■ **STATED PROBLEM**: Please arrange every line of the records below as a Markdown table with the columns "Row" and "Line", numbering the rows and skipping blank lines. Leave the pictures out of the table.

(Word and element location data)
+ + +

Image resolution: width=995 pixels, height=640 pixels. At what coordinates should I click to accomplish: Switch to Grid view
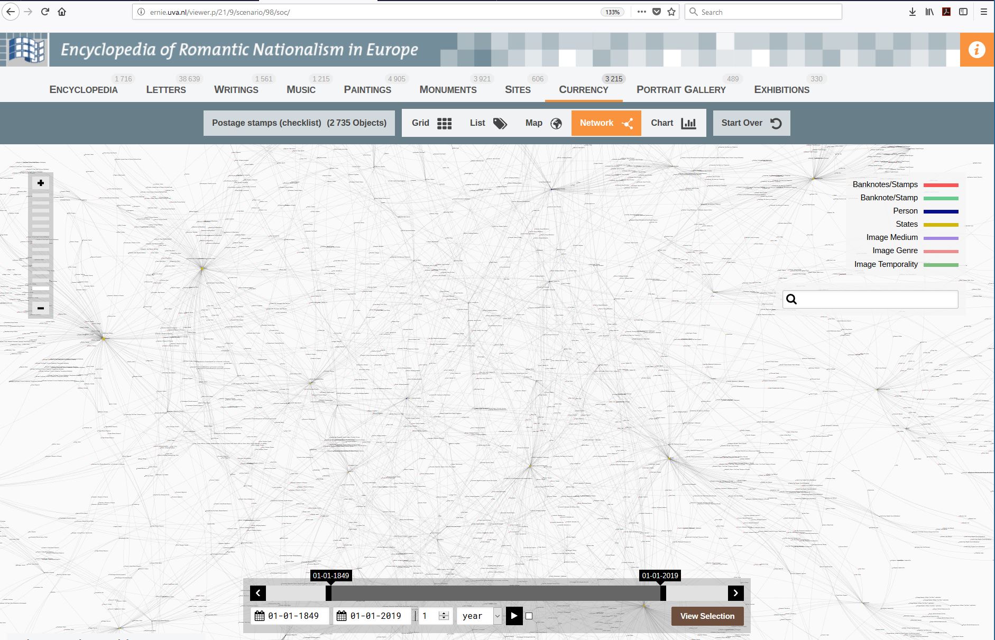click(431, 123)
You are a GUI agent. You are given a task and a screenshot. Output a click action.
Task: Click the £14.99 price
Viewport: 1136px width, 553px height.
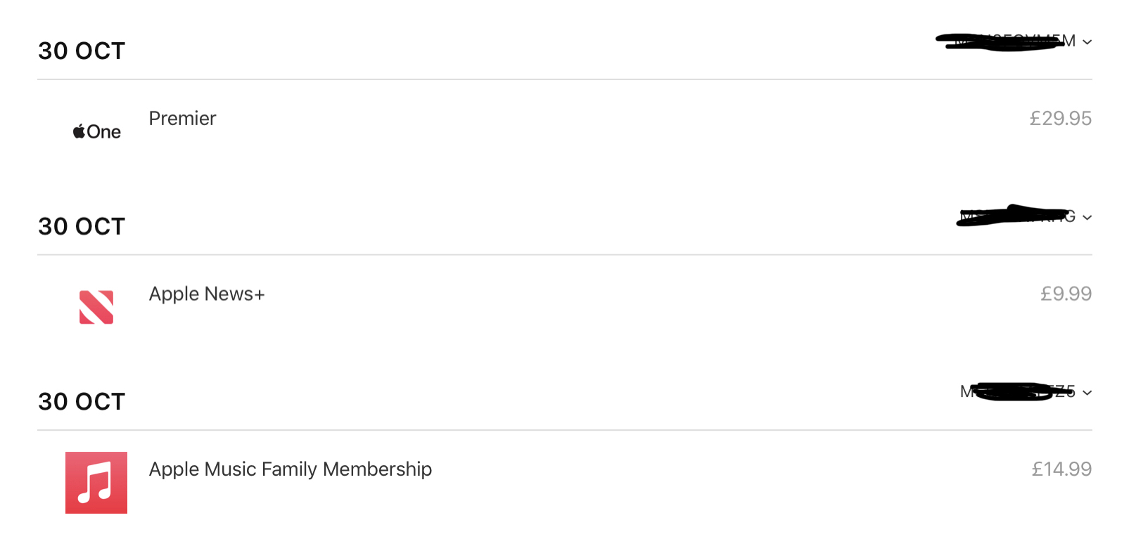click(x=1061, y=469)
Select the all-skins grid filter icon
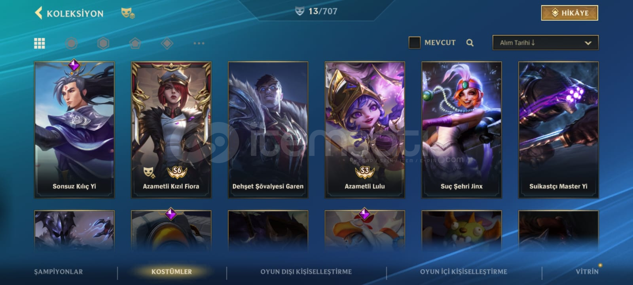633x285 pixels. [x=40, y=43]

+ + +

■ **SOLVED EXERCISE**:
| Row | Line |
|---|---|
| 1 | Image resolution: width=995 pixels, height=640 pixels. At what coordinates should I click to accomplish: Switch to Grid view |
| 2 | click(431, 123) |
| 3 | You are a GUI agent. You are given a task and a screenshot. Output a click action. |
| 4 | Task: Click the £14.99 price |
| 5 | Viewport: 1136px width, 553px height. |
| 6 | click(x=1061, y=469) |
| 7 | Select the all-skins grid filter icon |
| 8 | 633x285 pixels. [x=40, y=43] |